• [WHAT IS NEEDED]: All lines from the one containing "Task: Show site" through the end of the data below are to be transcribed exactly. Leave out the rest.

• [MATERIALS PROVIDED]:
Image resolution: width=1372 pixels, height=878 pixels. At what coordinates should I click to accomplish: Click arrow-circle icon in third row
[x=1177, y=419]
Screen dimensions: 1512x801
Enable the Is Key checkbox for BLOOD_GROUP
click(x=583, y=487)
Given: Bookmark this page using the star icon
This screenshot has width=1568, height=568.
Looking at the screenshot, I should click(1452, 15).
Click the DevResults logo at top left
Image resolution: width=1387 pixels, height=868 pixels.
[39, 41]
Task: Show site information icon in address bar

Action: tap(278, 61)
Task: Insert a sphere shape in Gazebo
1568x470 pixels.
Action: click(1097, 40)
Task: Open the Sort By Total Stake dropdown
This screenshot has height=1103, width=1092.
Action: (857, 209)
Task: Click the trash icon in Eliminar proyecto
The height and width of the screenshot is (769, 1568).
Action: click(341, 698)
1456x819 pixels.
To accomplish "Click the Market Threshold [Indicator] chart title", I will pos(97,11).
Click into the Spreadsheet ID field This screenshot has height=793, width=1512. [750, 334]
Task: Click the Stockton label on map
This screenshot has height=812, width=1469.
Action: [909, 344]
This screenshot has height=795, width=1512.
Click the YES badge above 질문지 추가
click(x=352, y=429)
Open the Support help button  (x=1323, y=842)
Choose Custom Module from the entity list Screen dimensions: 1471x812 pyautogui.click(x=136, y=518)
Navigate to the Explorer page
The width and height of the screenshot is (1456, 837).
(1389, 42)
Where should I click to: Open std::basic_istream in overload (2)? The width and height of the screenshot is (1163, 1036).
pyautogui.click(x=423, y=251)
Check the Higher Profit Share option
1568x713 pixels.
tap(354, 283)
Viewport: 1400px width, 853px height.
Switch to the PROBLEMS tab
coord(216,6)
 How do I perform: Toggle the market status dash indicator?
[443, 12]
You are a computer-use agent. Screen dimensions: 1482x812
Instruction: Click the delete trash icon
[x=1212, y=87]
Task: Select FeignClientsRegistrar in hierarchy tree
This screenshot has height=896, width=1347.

• [RESULT]:
Task: Show site information icon in address bar

Action: tap(278, 61)
Task: Insert a sphere shape in Gazebo
1568x470 pixels.
Action: click(1097, 40)
Task: Open the Sort By Total Stake dropdown
This screenshot has height=1103, width=1092.
Action: (857, 209)
Task: Click the trash icon in Eliminar proyecto
The height and width of the screenshot is (769, 1568).
Action: click(341, 698)
1456x819 pixels.
To accomplish "Click the Market Threshold [Indicator] chart title", I will pos(97,11).
Click into the Spreadsheet ID field This screenshot has height=793, width=1512. [750, 334]
Task: Click the Stockton label on map
This screenshot has height=812, width=1469.
Action: [909, 344]
This screenshot has height=795, width=1512.
Click the YES badge above 질문지 추가
click(x=352, y=429)
Open the Support help button  (x=1323, y=842)
Choose Custom Module from the entity list Screen dimensions: 1471x812 pyautogui.click(x=136, y=518)
Navigate to the Explorer page
The width and height of the screenshot is (1456, 837).
(1389, 42)
Where should I click to: Open std::basic_istream in overload (2)? The width and height of the screenshot is (1163, 1036).
pyautogui.click(x=423, y=251)
Check the Higher Profit Share option
1568x713 pixels.
tap(354, 283)
Viewport: 1400px width, 853px height.
Switch to the PROBLEMS tab
coord(216,6)
 How do I perform: Toggle the market status dash indicator?
[443, 12]
You are a computer-use agent. Screen dimensions: 1482x812
Instruction: Click the delete trash icon
[x=1212, y=87]
Task: Select FeignClientsRegistrar in hierarchy tree
This screenshot has height=896, width=1347.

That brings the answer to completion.